Given records
+++
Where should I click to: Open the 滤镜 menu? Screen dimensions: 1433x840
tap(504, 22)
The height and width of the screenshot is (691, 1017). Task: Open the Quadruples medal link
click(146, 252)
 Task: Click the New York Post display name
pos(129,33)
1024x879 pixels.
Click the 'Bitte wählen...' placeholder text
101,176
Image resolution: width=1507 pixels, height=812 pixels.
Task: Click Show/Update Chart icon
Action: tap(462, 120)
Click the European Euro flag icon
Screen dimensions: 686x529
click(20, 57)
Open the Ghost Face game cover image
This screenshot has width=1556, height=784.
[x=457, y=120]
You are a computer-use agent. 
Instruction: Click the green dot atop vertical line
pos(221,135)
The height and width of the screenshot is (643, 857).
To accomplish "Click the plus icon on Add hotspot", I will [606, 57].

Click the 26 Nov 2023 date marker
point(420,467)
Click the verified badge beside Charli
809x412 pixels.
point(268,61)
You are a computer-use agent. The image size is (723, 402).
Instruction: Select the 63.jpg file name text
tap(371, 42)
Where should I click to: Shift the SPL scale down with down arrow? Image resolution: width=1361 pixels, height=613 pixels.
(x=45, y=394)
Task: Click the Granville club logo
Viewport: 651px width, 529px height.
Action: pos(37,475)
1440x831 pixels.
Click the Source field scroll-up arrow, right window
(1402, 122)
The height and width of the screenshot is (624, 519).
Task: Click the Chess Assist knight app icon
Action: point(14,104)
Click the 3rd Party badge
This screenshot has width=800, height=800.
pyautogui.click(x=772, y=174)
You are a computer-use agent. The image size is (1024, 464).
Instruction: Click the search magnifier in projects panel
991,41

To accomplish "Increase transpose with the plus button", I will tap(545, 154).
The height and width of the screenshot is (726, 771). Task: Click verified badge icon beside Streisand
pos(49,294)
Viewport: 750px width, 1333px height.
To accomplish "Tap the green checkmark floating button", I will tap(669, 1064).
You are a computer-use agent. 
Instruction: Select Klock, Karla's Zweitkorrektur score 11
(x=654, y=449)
+++
Problem details
What you return must match the entries exactly, word for word.

Response
Where should I click to: Open the 滤镜 menu? Screen dimensions: 1433x840
tap(504, 22)
The height and width of the screenshot is (691, 1017). Task: Open the Quadruples medal link
click(146, 252)
 Task: Click the New York Post display name
pos(129,33)
1024x879 pixels.
Click the 'Bitte wählen...' placeholder text
101,176
Image resolution: width=1507 pixels, height=812 pixels.
Task: Click Show/Update Chart icon
Action: tap(462, 120)
Click the European Euro flag icon
Screen dimensions: 686x529
click(20, 57)
Open the Ghost Face game cover image
This screenshot has width=1556, height=784.
[x=457, y=120]
You are a computer-use agent. 
Instruction: Click the green dot atop vertical line
pos(221,135)
The height and width of the screenshot is (643, 857).
To accomplish "Click the plus icon on Add hotspot", I will [606, 57].

Click the 26 Nov 2023 date marker
point(420,467)
Click the verified badge beside Charli
809x412 pixels.
point(268,61)
You are a computer-use agent. The image size is (723, 402).
Instruction: Select the 63.jpg file name text
tap(371, 42)
Where should I click to: Shift the SPL scale down with down arrow? Image resolution: width=1361 pixels, height=613 pixels.
(x=45, y=394)
Task: Click the Granville club logo
Viewport: 651px width, 529px height.
Action: pos(37,475)
1440x831 pixels.
Click the Source field scroll-up arrow, right window
(1402, 122)
The height and width of the screenshot is (624, 519).
Task: Click the Chess Assist knight app icon
Action: point(14,104)
Click the 3rd Party badge
This screenshot has width=800, height=800.
pyautogui.click(x=772, y=174)
You are a computer-use agent. The image size is (1024, 464).
Instruction: Click the search magnifier in projects panel
991,41

To accomplish "Increase transpose with the plus button", I will tap(545, 154).
The height and width of the screenshot is (726, 771). Task: Click verified badge icon beside Streisand
pos(49,294)
Viewport: 750px width, 1333px height.
To accomplish "Tap the green checkmark floating button", I will tap(669, 1064).
You are a computer-use agent. 
Instruction: Select Klock, Karla's Zweitkorrektur score 11
(x=654, y=449)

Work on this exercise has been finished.